The worship experience was, in a word, WOW. They’ve done an incredible job at GCC to make the entire experience immersive and seamless. There’s smooth and logical integration of music, drama, and multimedia that all blend into the message. There’s some really cool technical wizardry going on behind the scenes, but you really don’t have a chance to focus on that, because the experience is so engaging.

On the way back, the kids snoozed, and we passed two things of note…

Valpo has a ski resort. OK, not really a resort, more of a lump in the terrain with a chairlift. To wit:


Where I come from, that would barely be worth bothering with as a sledding hill. Note the snowboarding halfpipe in the second picture.

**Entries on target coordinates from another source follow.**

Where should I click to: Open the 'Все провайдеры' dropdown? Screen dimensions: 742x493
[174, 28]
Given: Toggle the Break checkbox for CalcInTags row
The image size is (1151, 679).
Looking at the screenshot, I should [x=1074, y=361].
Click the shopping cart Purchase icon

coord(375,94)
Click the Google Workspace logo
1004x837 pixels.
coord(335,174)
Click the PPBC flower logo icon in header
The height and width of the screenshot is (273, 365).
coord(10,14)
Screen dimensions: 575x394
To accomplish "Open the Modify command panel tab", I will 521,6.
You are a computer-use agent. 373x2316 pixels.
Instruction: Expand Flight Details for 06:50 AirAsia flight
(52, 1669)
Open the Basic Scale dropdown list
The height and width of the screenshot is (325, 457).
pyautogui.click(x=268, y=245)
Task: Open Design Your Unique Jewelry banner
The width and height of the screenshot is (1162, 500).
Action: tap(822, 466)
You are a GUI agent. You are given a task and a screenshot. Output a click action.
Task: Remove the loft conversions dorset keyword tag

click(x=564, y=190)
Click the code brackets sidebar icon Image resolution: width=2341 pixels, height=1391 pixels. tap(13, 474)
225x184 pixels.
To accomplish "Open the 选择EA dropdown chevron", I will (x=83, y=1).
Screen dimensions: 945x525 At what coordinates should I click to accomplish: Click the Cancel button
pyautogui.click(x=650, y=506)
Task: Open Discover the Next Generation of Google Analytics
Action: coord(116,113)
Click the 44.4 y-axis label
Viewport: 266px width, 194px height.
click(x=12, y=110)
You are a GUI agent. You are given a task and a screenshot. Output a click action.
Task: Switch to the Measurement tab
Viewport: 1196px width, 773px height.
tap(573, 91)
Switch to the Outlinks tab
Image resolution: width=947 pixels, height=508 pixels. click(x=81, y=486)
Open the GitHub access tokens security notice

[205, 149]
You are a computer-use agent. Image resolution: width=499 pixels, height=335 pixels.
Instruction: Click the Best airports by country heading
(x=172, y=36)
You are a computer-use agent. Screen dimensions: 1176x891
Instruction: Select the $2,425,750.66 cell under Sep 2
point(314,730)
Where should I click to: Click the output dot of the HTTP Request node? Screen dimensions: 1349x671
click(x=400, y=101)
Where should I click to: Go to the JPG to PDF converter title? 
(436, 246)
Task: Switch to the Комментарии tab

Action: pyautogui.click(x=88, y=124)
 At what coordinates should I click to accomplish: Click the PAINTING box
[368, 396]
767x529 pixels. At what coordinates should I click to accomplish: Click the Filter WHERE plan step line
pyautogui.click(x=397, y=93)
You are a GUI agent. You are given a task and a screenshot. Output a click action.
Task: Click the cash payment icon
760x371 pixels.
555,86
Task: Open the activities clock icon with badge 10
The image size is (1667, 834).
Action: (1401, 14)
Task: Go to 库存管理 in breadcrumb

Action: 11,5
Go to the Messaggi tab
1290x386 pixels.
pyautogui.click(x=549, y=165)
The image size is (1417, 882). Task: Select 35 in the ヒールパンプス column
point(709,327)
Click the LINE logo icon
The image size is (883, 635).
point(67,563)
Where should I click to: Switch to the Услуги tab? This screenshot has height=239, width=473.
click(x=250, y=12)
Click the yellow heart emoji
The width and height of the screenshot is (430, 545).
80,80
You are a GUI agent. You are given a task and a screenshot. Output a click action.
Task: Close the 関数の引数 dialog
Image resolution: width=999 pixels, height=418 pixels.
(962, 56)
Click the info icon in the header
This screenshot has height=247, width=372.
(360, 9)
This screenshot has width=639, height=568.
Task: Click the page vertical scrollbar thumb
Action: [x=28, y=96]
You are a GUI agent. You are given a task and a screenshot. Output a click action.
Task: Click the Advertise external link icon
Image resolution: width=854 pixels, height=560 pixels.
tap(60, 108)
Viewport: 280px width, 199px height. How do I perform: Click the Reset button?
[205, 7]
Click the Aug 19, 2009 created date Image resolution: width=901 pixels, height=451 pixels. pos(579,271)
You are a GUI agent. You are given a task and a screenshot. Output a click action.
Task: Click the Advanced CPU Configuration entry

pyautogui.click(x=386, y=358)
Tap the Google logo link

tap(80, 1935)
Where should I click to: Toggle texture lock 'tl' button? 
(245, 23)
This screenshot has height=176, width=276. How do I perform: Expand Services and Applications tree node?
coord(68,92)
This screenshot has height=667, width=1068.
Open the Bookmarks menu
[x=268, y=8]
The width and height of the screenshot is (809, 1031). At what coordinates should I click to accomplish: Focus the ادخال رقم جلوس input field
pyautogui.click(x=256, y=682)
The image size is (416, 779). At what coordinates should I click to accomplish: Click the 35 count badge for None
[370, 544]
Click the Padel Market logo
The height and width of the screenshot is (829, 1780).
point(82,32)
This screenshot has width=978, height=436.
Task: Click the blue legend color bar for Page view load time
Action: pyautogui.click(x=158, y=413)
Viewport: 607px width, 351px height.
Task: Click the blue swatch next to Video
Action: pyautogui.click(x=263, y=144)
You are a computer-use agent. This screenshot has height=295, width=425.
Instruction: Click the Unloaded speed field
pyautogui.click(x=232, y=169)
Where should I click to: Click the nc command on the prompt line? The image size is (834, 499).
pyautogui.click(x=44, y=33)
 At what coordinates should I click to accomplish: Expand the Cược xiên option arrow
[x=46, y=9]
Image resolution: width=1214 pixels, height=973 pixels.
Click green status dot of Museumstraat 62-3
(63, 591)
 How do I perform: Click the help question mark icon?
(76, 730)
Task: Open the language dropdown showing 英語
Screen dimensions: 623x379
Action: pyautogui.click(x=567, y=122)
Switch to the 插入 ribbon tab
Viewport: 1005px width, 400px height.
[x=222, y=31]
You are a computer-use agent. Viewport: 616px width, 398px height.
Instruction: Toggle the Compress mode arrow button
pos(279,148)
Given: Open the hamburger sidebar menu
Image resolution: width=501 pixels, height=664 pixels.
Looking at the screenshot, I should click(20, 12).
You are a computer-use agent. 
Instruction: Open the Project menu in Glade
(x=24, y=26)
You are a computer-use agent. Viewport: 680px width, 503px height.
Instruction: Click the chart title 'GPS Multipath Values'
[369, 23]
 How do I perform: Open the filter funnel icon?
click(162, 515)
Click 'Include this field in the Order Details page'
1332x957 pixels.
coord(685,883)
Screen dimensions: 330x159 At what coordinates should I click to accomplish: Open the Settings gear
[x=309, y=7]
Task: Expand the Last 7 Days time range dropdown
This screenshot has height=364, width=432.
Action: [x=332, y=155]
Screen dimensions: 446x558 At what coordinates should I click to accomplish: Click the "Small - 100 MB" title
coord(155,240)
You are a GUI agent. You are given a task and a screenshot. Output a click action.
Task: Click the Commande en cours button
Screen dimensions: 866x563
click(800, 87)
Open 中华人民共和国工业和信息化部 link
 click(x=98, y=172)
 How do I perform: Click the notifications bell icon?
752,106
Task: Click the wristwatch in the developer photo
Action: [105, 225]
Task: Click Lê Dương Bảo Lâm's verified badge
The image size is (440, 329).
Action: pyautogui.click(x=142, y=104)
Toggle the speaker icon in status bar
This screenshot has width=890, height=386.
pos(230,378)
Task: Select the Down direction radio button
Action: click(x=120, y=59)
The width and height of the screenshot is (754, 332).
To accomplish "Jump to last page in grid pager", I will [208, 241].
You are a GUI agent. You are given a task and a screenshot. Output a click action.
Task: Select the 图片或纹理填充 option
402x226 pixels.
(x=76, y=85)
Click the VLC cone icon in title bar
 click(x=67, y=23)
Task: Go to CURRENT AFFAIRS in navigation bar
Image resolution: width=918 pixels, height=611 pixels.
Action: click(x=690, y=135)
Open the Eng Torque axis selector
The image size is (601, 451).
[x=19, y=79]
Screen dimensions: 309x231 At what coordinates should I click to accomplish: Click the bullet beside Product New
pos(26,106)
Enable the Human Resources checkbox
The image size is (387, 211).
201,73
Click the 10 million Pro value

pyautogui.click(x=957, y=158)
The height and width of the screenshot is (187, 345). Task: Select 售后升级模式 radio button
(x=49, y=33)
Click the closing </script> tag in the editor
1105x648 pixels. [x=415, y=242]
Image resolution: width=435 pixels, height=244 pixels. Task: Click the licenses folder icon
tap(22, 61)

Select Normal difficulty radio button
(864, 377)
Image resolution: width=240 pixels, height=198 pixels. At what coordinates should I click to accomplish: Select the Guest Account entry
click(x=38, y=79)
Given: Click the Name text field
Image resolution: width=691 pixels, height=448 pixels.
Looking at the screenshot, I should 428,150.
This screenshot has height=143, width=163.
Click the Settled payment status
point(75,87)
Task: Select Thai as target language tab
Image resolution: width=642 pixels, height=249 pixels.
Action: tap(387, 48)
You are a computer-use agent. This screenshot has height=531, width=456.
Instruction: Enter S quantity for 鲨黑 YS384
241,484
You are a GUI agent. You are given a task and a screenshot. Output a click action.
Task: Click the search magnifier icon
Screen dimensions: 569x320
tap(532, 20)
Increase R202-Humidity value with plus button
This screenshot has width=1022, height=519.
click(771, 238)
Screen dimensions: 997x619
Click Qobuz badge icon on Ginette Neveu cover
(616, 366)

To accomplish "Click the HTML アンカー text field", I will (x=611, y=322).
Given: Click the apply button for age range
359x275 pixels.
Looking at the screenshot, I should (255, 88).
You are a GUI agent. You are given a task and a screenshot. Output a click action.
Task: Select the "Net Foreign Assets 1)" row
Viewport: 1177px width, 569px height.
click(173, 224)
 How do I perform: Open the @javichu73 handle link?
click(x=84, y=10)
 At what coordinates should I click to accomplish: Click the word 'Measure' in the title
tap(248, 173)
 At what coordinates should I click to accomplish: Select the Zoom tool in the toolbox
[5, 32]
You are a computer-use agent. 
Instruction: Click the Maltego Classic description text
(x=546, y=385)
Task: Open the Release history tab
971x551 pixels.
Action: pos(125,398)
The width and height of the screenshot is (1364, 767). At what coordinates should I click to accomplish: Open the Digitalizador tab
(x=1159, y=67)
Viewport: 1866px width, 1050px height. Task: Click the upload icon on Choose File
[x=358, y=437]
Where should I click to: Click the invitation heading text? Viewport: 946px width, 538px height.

The other thing that we saw was another Living Water(s) church, that is even smaller than the one Clif‘s wife planted:

And, while I’m posting nerdy pics from my phone, I finally got our rack in something close to its final configuration:


From top to bottom:

  • Sony LIB-81A Tape library (8 slots, 1 AIT-3 drive)
  • Galilee (DR Server) – Dell PE2650
  • Buffalo TeraStation and TeraStation Pro (archival storage)
  • Jericho (ESX Node) – Dell PE2950, 2xIntel 5160, 12GB
  • Jerusalem (ESX Node) – Dell PE2950 2xIntel 5150, 12GB
  • 8-port KVM Console
  • Dell/EMC AX150i iSCSI SAN (1.5TB)
  • UPS for the SAN
  • Dell PowerVault 220 (12x73GB SCSI) (attached to Galilee for DDT backup staging)
  • APC Smart-UPS 2200 (x2)
  • Whitebox security controller PC (in the bottom of the rack)

This makes up almost our entire infrastructure except for telecom and networking.